▶ **DATA FOR PROCESSING**
--- START ---
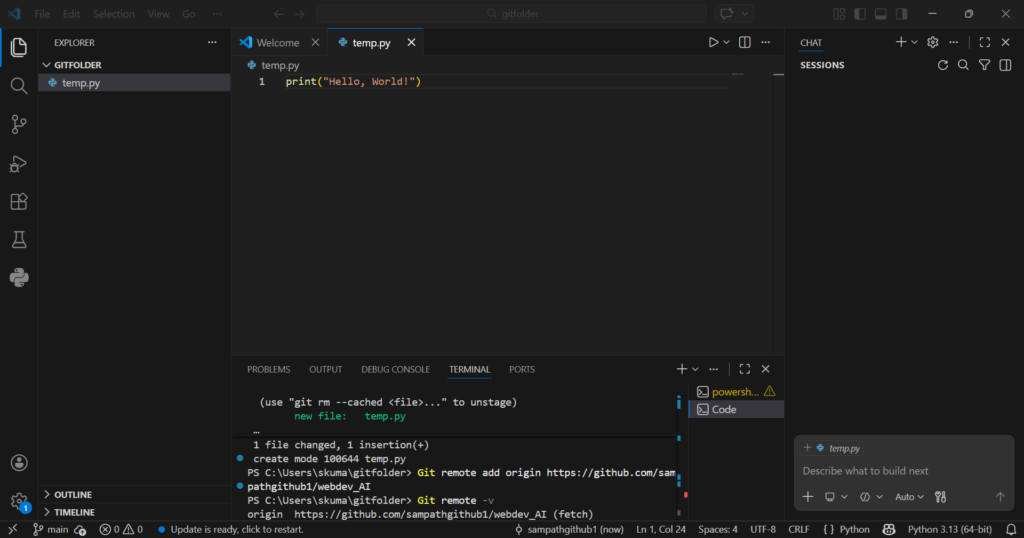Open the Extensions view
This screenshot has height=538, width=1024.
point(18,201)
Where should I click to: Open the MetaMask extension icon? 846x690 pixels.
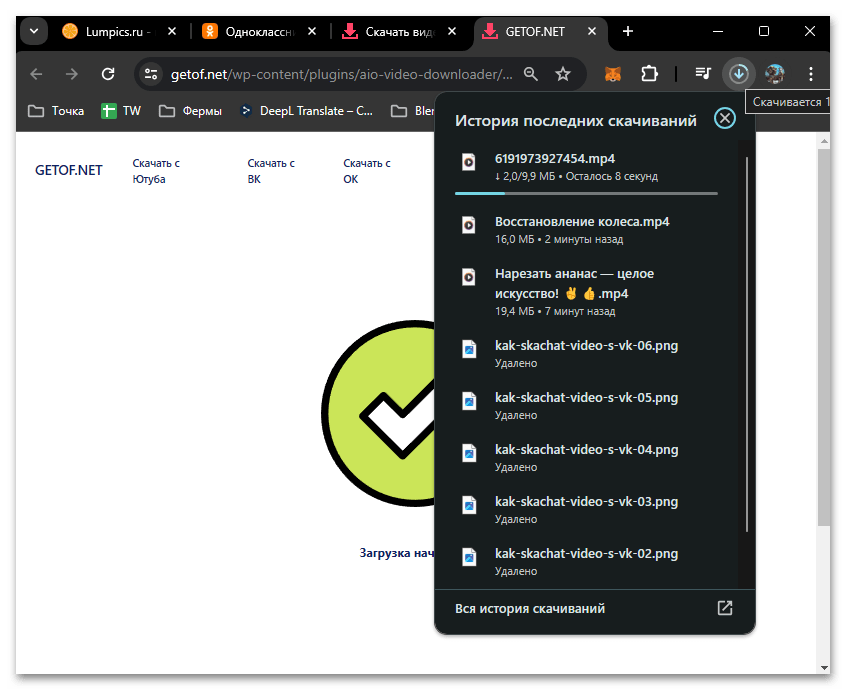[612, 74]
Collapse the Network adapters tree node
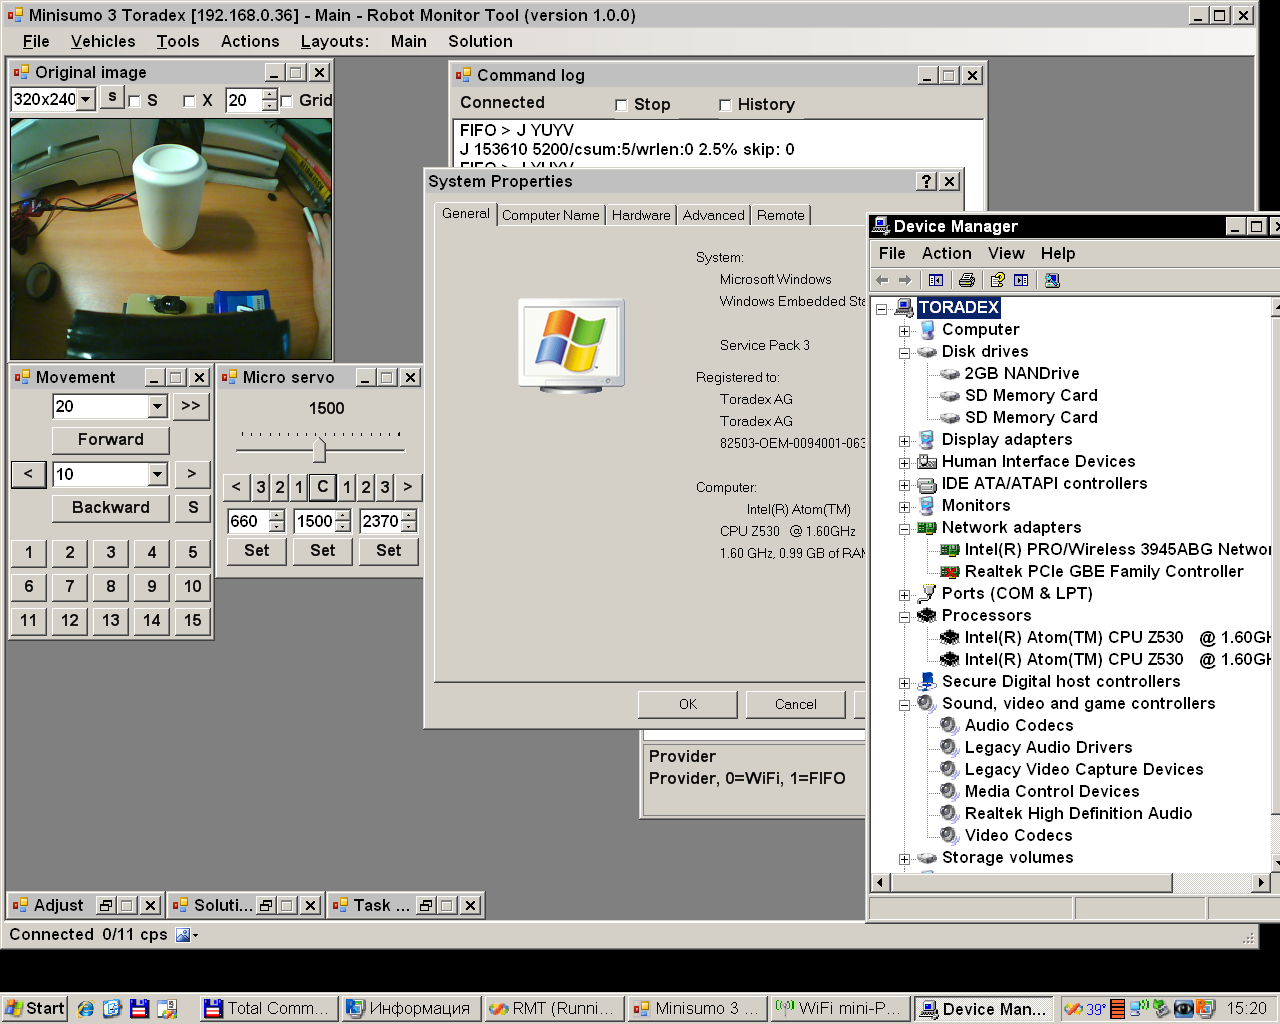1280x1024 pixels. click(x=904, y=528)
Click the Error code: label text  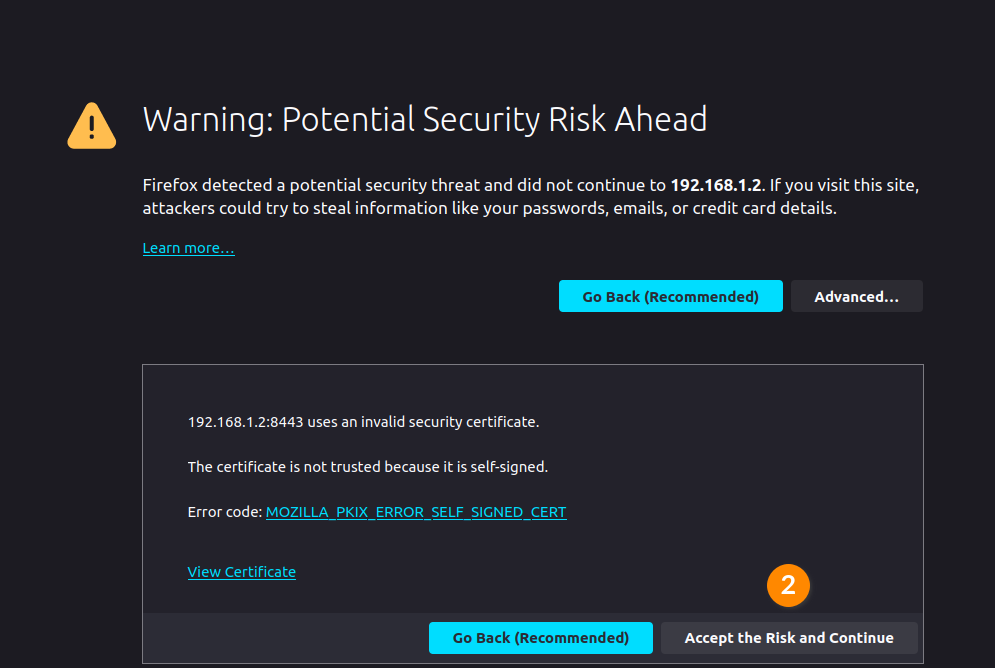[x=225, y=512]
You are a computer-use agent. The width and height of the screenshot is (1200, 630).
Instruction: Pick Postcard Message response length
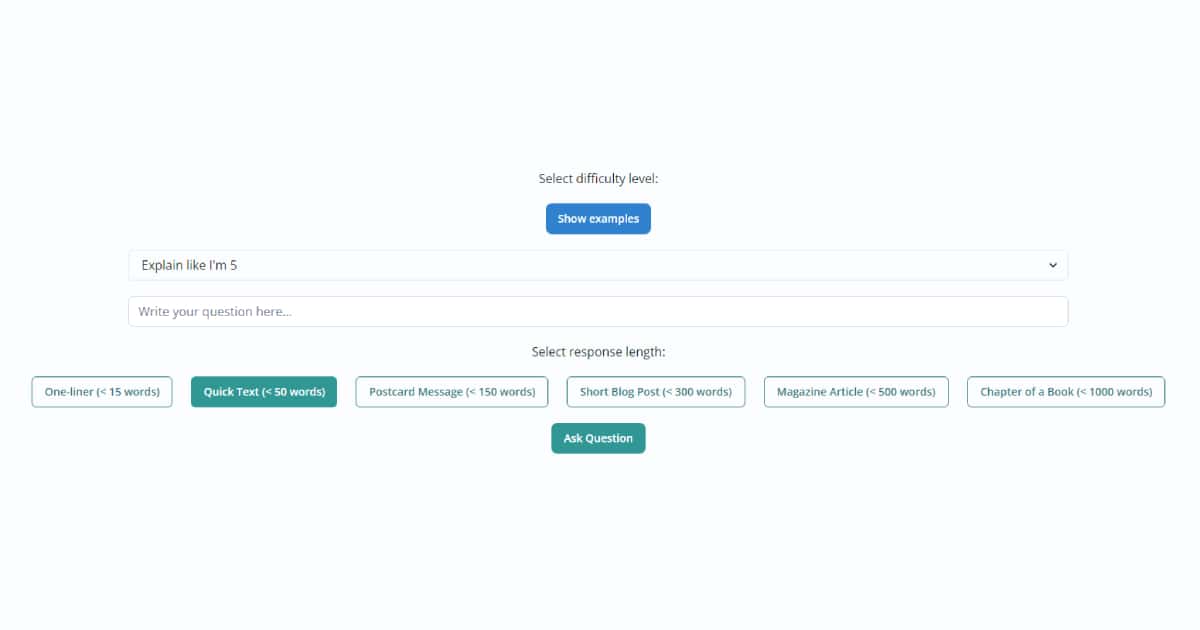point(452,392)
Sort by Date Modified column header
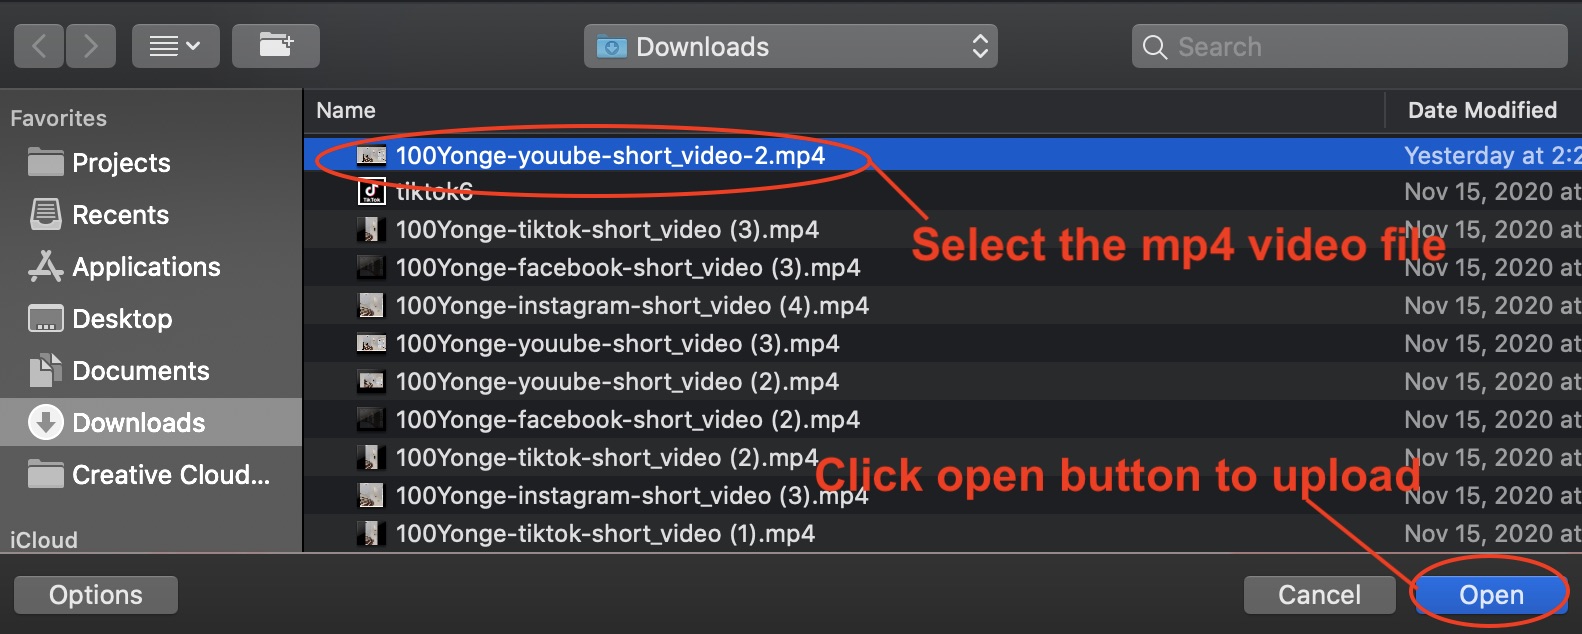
--- END ---
Write out, please, the lines of the listing above from the one with "Instruction: Pick Postcard" through the very last, exactly as given and with no pictures.

▶ **REPLY**
Instruction: Pick Postcard Message response length
point(452,392)
Sort by Date Modified column header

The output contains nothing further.